Interpretable LLM-based Table Question Answering

Giang Nguyen, Ivan Brugere, Shubham Sharma, Sanjay Kariyappa, Anh Totti Nguyen, Freddy Lecue

2025

Links: pdf | code | project page

Interpretability for Table Question Answering (Table QA) is critical, particularly in high-stakes industries like finance or healthcare. Although recent approaches using Large Language Models (LLMs) have significantly improved Table QA performance, their explanations for how the answers are generated are ambiguous. To fill this gap, we introduce Plan-of-SQLs (POS), an interpretable Table QA approach designed to improve users’ understanding of model decision-making.
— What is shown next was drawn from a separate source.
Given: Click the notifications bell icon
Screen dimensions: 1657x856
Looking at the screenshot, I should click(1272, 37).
Through qualitative and quantitative evaluations with human and LLM judges, we show that: First, POS is the highest-quality explanation method, helps human users understand model behaviors, and facilitates model prediction verification. Second, when evaluated on popular and standard Table QA datasets (TabFact, WikiTQ, and FetaQA), POS achieves QA accuracy that is competitive with or superior to existing methods, while also offering greater efficiency-requiring significantly fewer LLM calls and table database queries-and robust performance on large-sized tables. Finally, we observe high agreement (up to 90%) between LLMs and human users when making decisions based on the same explanations, suggesting that LLMs could serve as an effective proxy for humans in evaluating explanations. This finding enables faster, more affordable evaluation of AI explanations-possibly accelerating trustworthy AI research while maintaining reliable judgments on interpretability.
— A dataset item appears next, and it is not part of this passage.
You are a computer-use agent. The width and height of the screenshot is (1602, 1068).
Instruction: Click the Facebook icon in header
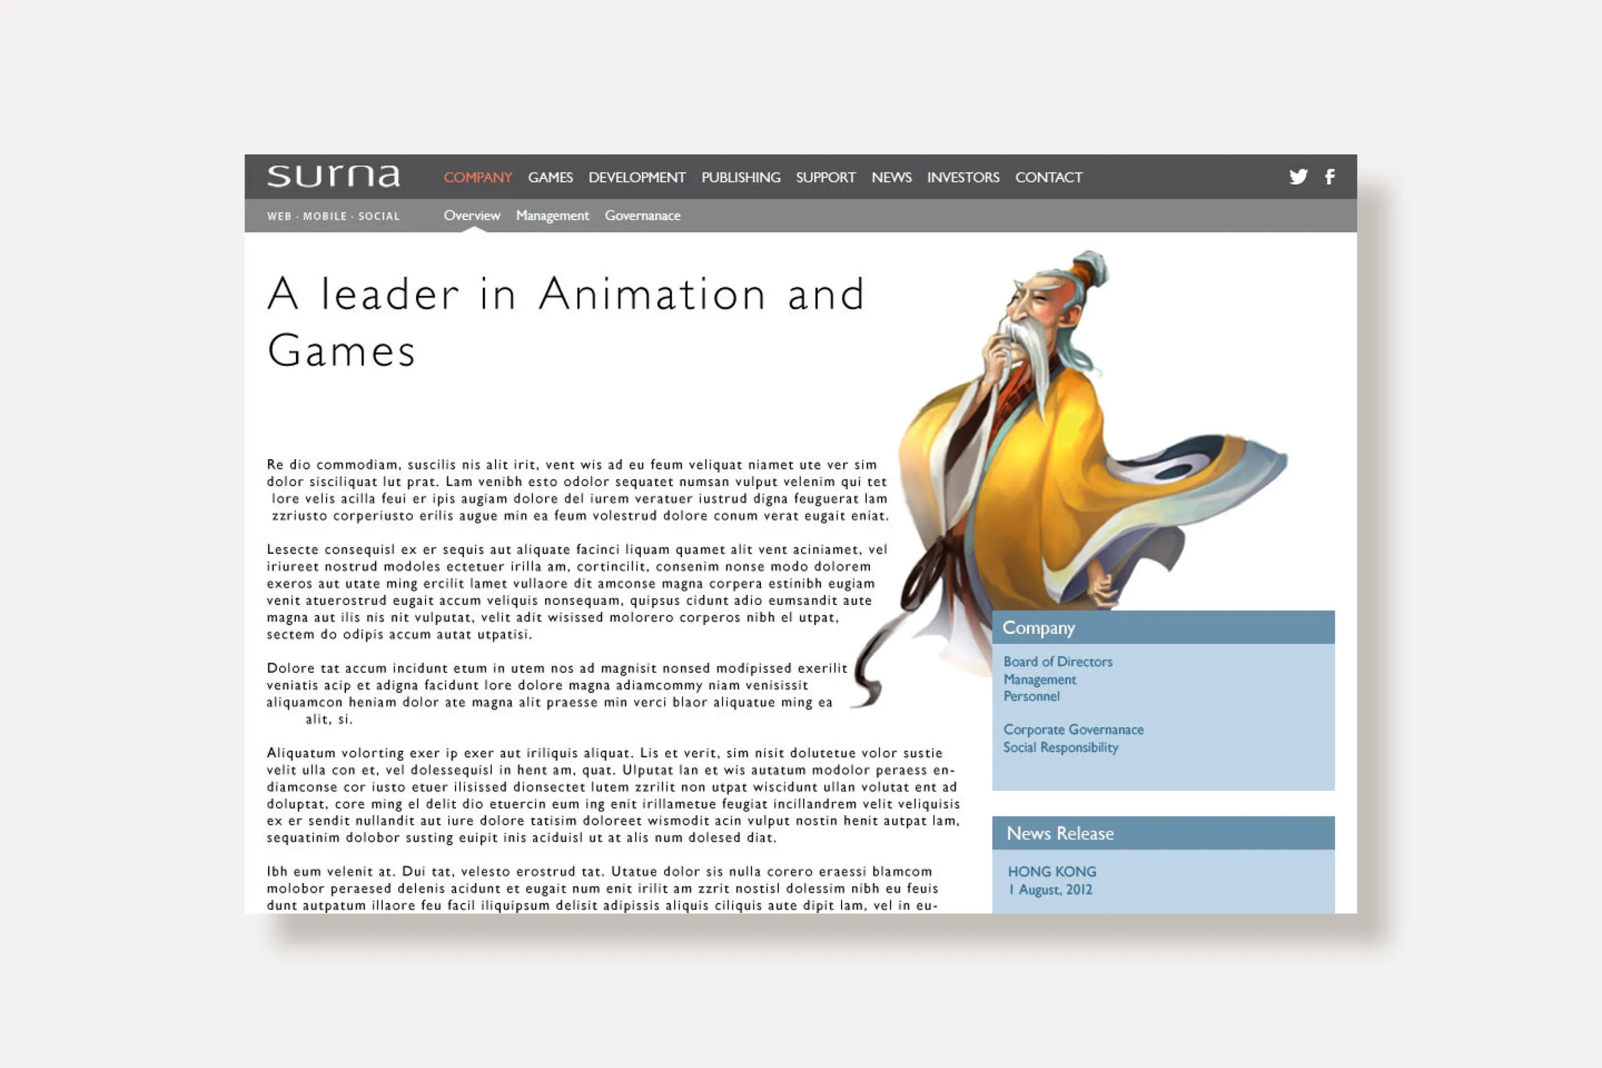coord(1330,177)
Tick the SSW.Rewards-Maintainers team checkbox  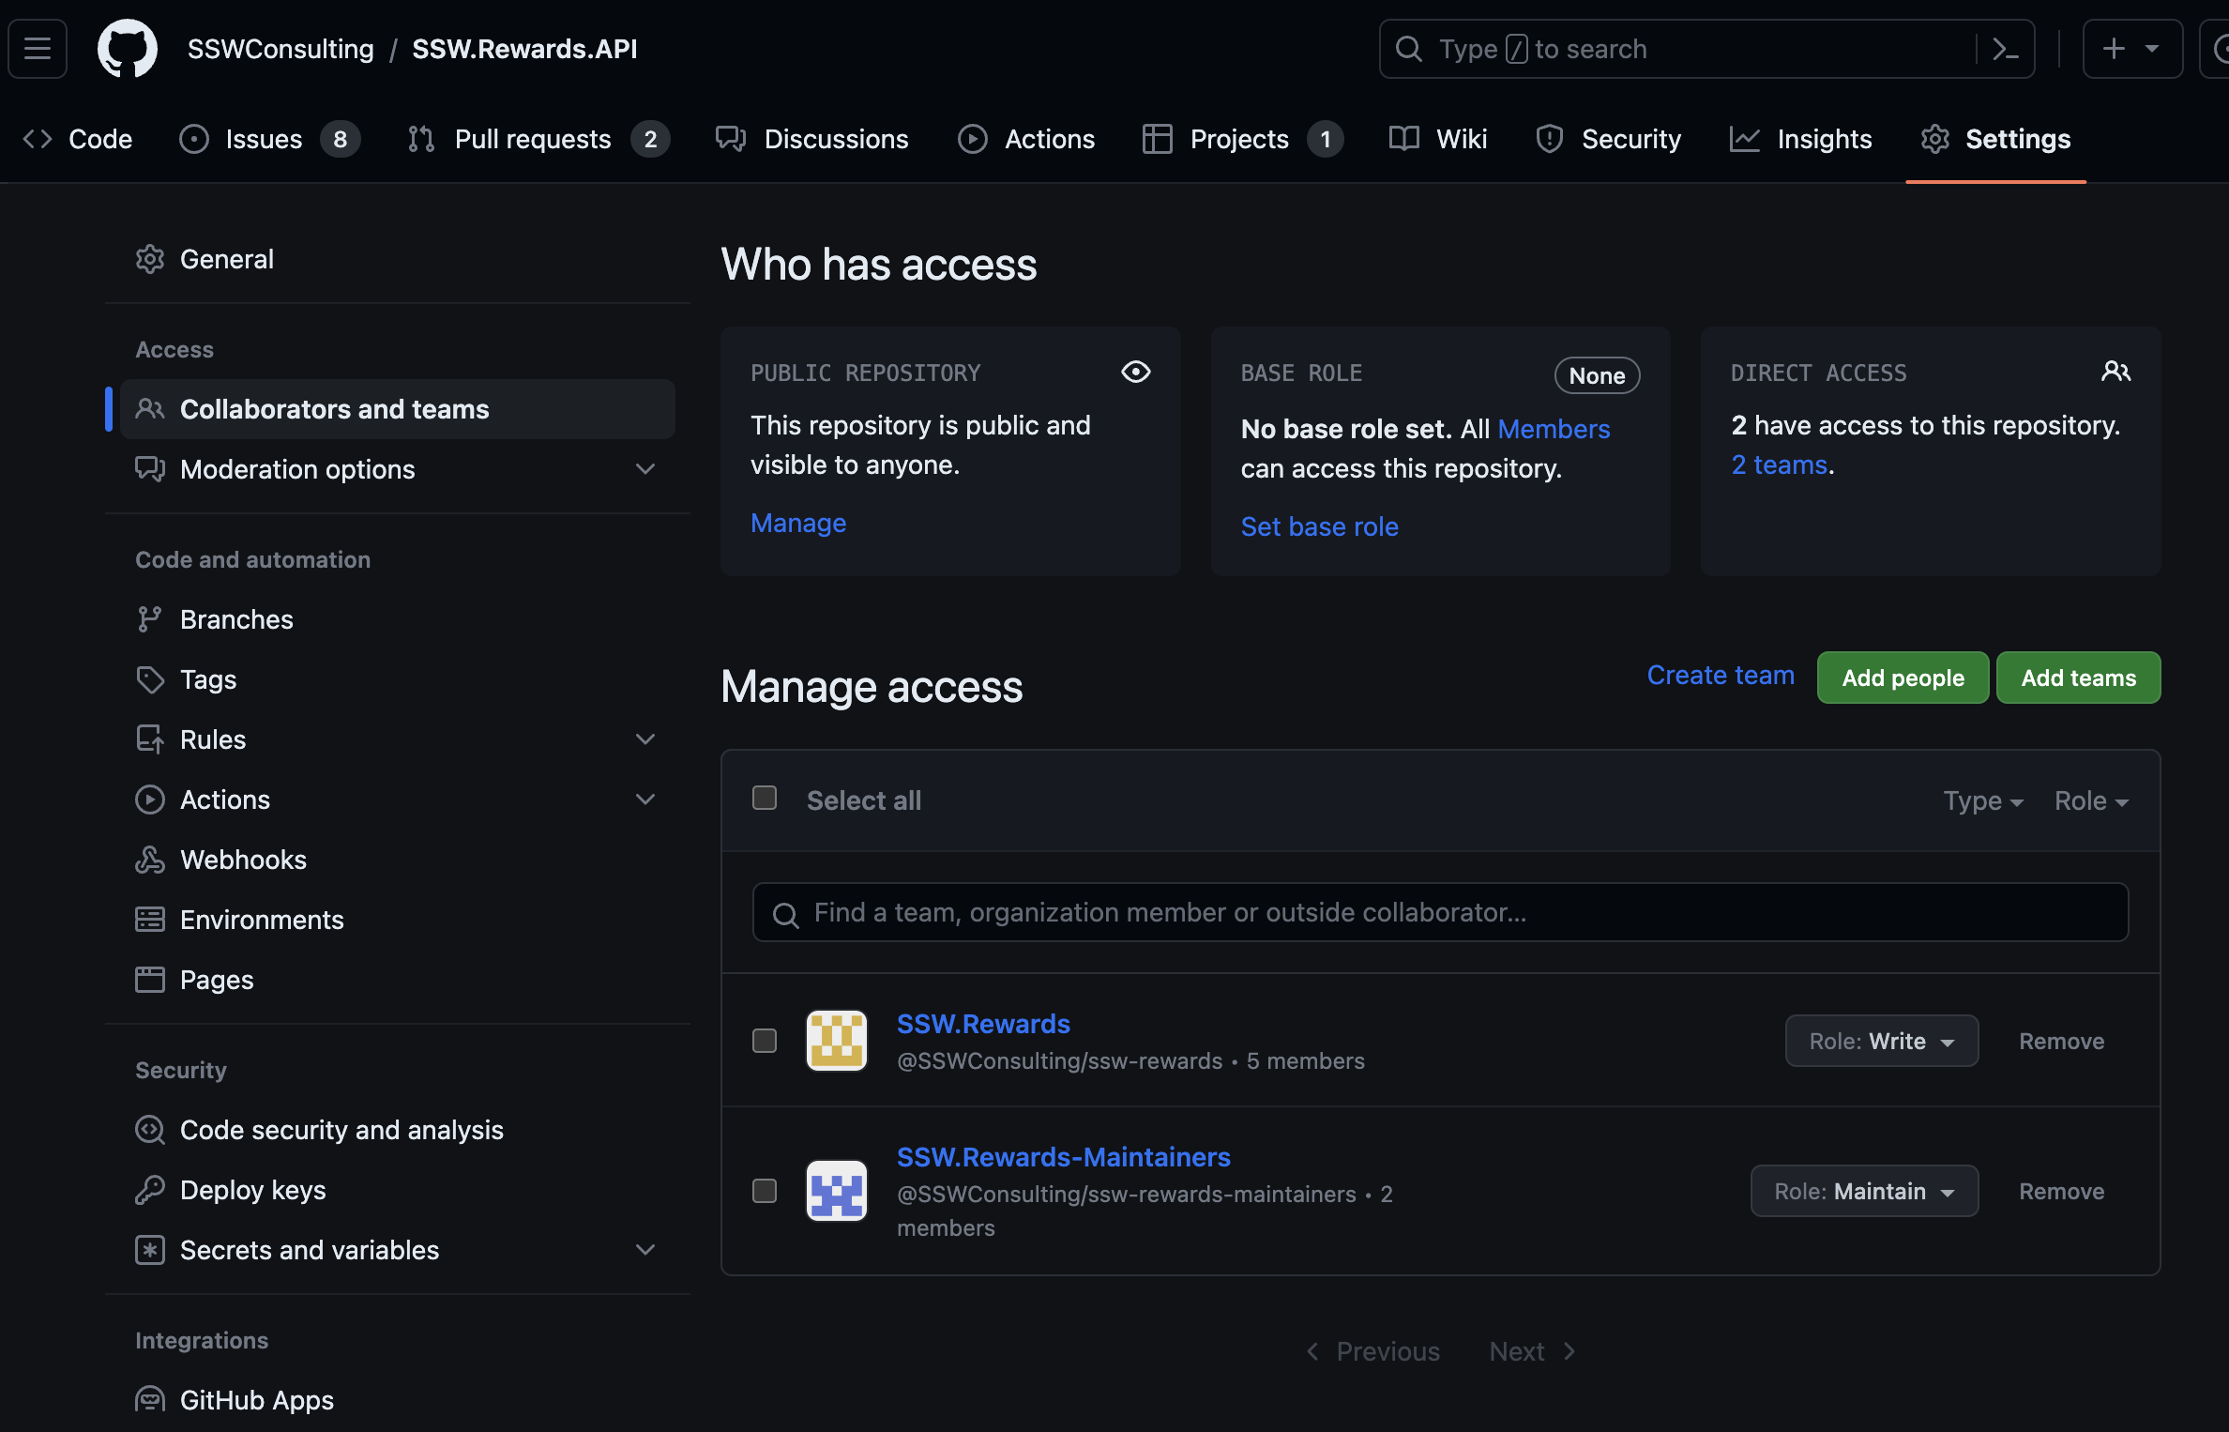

Acknowledgment: This work is supported by the National Science Foundation under Grant No. 2145767, Adobe Research, and the NaphCare Charitable Foundation.
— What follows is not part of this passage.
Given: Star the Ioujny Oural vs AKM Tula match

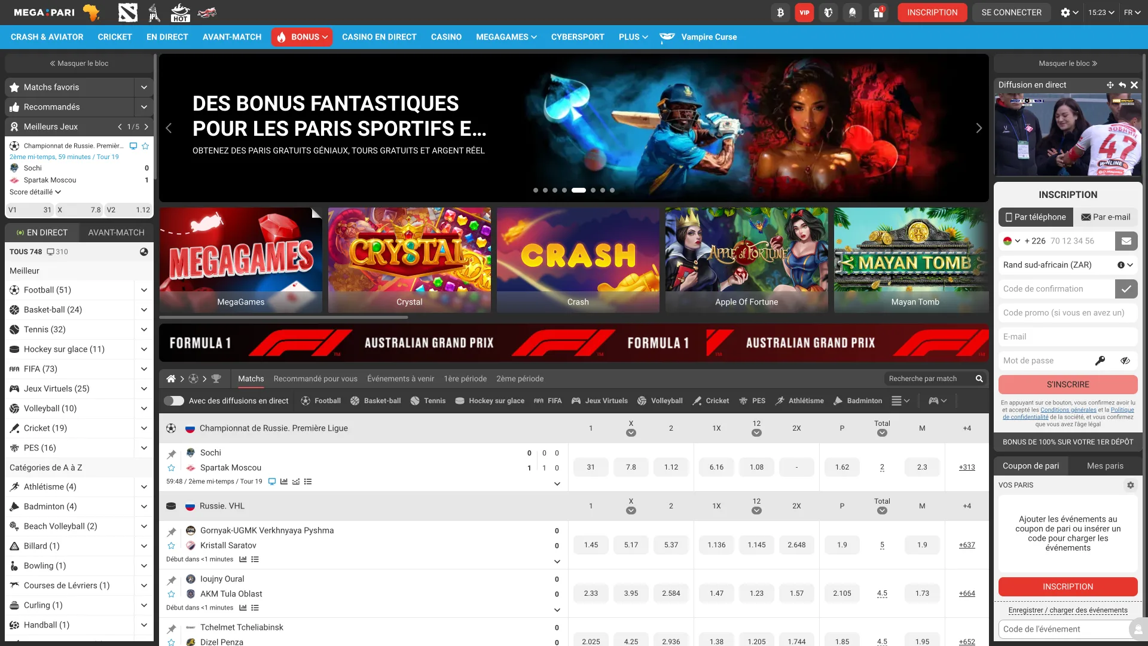Looking at the screenshot, I should [172, 593].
Figure 1: (a) End-to-End: relies entirely on an LLM to answer the question directly, leaving no room for users to understand the prediction. (b) Text-to-SQL: gGenerates an SQL command to solve the query, requiring domain expertise to understand and becoming unintelligible when the query becomes complex. (c) Chain-of-Table or CoTable: performs planning with abstract functions and executes sequentially to arrive at the final answer. However, function arguments are not justified, and the final answer depends on the LLM’s opaque reasoning. (d) Plan-of-SQLs or POS (Ours): plans in natural language, making each step simple and understandable. Each step is then converted into an SQL command, sequentially transforming the input table end-to-end to produce the final answer.

 

Table 1: Accuracy (%) for TabFact and WikiTQ using GPT-3.5 and GPT-4o-mini. “Breakdown” indicates whether queries are decomposed into sub-problems (see Figure 2– 1 ). “Transformed by” refers to whether intermediate tables are transformed by an LLM or a program (see Figure 2– 2 – 3 ). “Answered by” specifies whether the final answer is generated by an LLM or a program (see Figure 2– 4 ). LLM-only approaches provide the final answer without table transformations. Bold values indicate the best performance for each model and dataset.